_Okunacak Metin_:

____________

Nükleer Silahların Yasaklanmasına Bir Adım Daha
Birleşmiş Milletler nükleer silahları yasaklayan uluslararası bir antlaşmanın 50 ülke tarafından onaylandığını ve 22 Ocak 2021 tarihinde yürürlüğe gireceğini ifade etti. Antlaşmaya imza atan ülkeler hiçbir zaman hiçbir şart ve koşul altında nükleer silah geliştirmeyecekleri, test etmeyecekleri, üretmeyecekleri, bulundurmayacakları ve satın almayacaklarını taahhüt ediyor. Antlaşmanın imzalanma sürecinde Uluslararası Nükleer Silahları Yasaklama Kampanyası’nın [ICAN] önemli bir rolünün olduğu ifade edilmekte. Nitekim ICAN antlaşmadaki rolü nedeniyle 2017 yılında Nobel Barış Ödülü’ne layık görülmüştü.
Modern anlamda silahlanma, 20. yüzyılın başlangıcı ile birlikte “aşırılıklar çağı”nın yarıklarını derinleştiren olgulardan biri oldu. Kimilerince güvenliği sağlayan kimilerince güvensizliğin bizatihi kendisi olan silahlanma olgusu II. Dünya Savaşı’nın sonu ile nükleer boyuta geçti. Silah teknolojisindeki göreceli ilerleme kimyasal ve biyolojik kaynaklı silahların gelişmesini de beraberinde getirdi. Gri odalarda birkaç kişiyle alınan kararlar sonucunda söz konusu silahların imha ettiği canlılar, diplomasinin insansız ve katı literatüründe “kitle” olarak adlandırıldı.
Nükleer Silahlar
En basit tanımıyla atomun kaynaşması veya ayrıştırılmasıyla ortaya çıkan nükleer reaksiyonun sonucu olan nükleer silahlar, 1945 yılında ABD tarafından icat edildi. İlk ve tek kez yine ABD tarafından New Mexico’da denenerek Japonya’nın Hiroşima ve Nagasaki kentlerinde kullanıldı. ABD’nin ardından 1949’da Sovyetler Birliği, 1952’de İngiltere, 1960’ta Fransa ve 1964’te Çin Halk Cumhuriyeti nükleer silah sahibi oldu.
Soğuk Savaş sonrasında ise 1998’de Hindistan ve Pakistan ile 2006 yılında Kuzey Kore nükleer silah geliştirdi. İsrail ise nükleer silahlara sahip olduğunu ne reddeden ne de teyit eden ülkelerden biriydi.

____________

_Verilen Malzeme_:
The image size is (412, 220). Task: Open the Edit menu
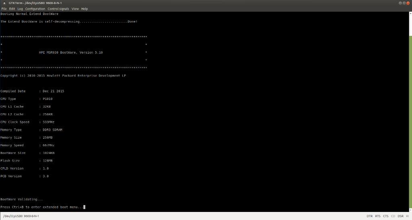[x=12, y=8]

____________

_Talimatlarınız_: Nükleer silahlarla ilgili metne göre ICAN hangi yıl Nobel Barış Ödülü'ne layık görülmüştü?

_Alıştırmanın Yanıtı_: ICAN, 2017 yılında Nobel Barış Ödülü'ne layık görülmüştü.